> WORK TASK
Determine how many lines in the records below contain "agent", then state that number alone.

> STORED DATA
┄┄┄┄┄┄┄┄┄┄

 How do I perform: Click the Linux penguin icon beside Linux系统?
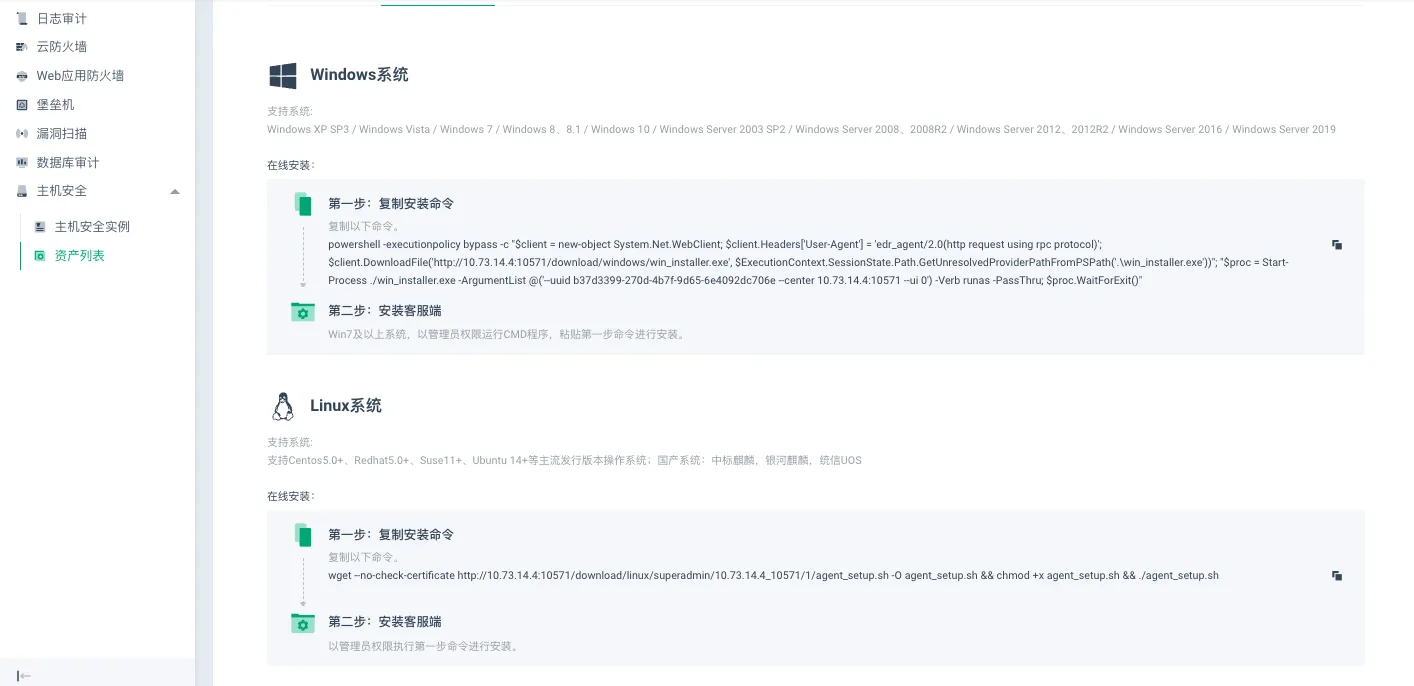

┄┄┄┄┄┄┄┄┄┄

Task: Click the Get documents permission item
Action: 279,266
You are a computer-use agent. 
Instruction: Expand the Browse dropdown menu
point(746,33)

┄┄┄┄┄┄┄┄┄┄

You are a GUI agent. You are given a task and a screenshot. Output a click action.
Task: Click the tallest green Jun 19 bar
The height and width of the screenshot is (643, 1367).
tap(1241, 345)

┄┄┄┄┄┄┄┄┄┄

> PROBLEM SOLUTION
2